# [DATA FOR THIS EXERCISE]
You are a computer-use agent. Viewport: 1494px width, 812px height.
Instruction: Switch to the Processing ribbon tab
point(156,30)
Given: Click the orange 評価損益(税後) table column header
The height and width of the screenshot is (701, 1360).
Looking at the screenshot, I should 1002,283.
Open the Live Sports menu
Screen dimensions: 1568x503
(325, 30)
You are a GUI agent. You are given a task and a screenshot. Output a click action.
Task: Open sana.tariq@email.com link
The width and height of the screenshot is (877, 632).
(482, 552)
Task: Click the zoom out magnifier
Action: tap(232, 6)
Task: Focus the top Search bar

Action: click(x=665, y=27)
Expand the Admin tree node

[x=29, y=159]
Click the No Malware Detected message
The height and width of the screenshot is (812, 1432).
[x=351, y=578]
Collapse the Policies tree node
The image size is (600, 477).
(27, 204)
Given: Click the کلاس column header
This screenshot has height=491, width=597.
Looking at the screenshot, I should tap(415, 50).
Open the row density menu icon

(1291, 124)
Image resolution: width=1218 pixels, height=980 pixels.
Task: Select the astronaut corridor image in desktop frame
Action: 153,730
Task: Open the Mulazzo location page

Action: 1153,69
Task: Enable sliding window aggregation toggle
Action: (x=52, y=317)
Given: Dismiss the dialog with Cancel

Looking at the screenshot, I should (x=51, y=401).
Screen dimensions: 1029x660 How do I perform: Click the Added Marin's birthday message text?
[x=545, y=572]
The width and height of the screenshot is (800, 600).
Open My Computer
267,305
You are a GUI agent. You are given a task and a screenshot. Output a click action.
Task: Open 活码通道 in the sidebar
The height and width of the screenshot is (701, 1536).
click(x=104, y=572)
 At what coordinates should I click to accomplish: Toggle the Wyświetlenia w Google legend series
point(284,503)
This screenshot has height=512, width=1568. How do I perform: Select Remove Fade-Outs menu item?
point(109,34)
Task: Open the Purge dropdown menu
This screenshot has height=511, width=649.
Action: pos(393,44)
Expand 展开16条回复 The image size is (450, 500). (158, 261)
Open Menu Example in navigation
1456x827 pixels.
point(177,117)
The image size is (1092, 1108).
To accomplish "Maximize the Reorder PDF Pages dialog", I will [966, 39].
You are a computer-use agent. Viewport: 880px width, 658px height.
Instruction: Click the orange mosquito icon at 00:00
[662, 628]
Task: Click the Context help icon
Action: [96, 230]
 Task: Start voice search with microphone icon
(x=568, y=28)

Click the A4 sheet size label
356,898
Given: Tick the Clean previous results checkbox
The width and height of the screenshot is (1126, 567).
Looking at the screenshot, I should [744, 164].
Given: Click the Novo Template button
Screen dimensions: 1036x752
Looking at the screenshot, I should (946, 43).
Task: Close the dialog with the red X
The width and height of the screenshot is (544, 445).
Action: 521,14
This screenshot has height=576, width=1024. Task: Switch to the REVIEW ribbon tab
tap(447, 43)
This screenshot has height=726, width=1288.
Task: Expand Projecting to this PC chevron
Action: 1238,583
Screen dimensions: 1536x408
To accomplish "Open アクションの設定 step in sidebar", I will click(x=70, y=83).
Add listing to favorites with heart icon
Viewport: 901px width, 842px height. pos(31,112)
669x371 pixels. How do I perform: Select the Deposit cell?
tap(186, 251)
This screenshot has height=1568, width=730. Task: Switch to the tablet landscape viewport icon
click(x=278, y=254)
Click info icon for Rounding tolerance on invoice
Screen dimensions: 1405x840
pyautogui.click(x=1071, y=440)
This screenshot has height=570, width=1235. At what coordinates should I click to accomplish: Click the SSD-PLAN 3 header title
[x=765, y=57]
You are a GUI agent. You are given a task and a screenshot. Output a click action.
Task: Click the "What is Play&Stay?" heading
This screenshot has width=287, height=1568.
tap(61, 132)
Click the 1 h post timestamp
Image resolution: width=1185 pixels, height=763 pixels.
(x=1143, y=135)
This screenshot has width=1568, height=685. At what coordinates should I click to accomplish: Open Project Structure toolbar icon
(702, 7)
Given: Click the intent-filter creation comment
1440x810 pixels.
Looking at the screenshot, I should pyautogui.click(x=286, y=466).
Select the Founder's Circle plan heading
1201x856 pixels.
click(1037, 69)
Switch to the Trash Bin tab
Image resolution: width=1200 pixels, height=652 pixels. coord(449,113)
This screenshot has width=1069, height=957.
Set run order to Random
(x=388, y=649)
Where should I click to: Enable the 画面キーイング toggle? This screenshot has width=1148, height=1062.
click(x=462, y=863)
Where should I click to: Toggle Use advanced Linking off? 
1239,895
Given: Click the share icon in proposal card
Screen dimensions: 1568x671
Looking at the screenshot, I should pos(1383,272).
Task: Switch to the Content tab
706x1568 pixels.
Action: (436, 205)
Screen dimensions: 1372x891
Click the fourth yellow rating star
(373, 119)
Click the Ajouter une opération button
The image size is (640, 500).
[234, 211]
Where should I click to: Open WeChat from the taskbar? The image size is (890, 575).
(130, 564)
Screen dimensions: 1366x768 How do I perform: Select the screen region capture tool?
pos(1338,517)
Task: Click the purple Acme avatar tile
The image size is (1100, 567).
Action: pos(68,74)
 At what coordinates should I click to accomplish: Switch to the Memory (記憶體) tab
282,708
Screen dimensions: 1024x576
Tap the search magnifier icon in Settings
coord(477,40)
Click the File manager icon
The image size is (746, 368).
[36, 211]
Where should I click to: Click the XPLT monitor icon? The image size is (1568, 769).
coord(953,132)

# [EXERCISE DIRECTIONS]
Set down the records without changes, from the first line through the line containing "Looking at the screenshot, I should (x=51, y=401).".

# [FULL RESPONSE]
You are a computer-use agent. Viewport: 1494px width, 812px height.
Instruction: Switch to the Processing ribbon tab
point(156,30)
Given: Click the orange 評価損益(税後) table column header
The height and width of the screenshot is (701, 1360).
Looking at the screenshot, I should 1002,283.
Open the Live Sports menu
Screen dimensions: 1568x503
(325, 30)
You are a GUI agent. You are given a task and a screenshot. Output a click action.
Task: Open sana.tariq@email.com link
The width and height of the screenshot is (877, 632).
(482, 552)
Task: Click the zoom out magnifier
Action: tap(232, 6)
Task: Focus the top Search bar

Action: click(x=665, y=27)
Expand the Admin tree node

[x=29, y=159]
Click the No Malware Detected message
The height and width of the screenshot is (812, 1432).
[x=351, y=578]
Collapse the Policies tree node
The image size is (600, 477).
(27, 204)
Given: Click the کلاس column header
This screenshot has height=491, width=597.
Looking at the screenshot, I should tap(415, 50).
Open the row density menu icon

(1291, 124)
Image resolution: width=1218 pixels, height=980 pixels.
Task: Select the astronaut corridor image in desktop frame
Action: 153,730
Task: Open the Mulazzo location page

Action: 1153,69
Task: Enable sliding window aggregation toggle
Action: (x=52, y=317)
Given: Dismiss the dialog with Cancel

Looking at the screenshot, I should (x=51, y=401).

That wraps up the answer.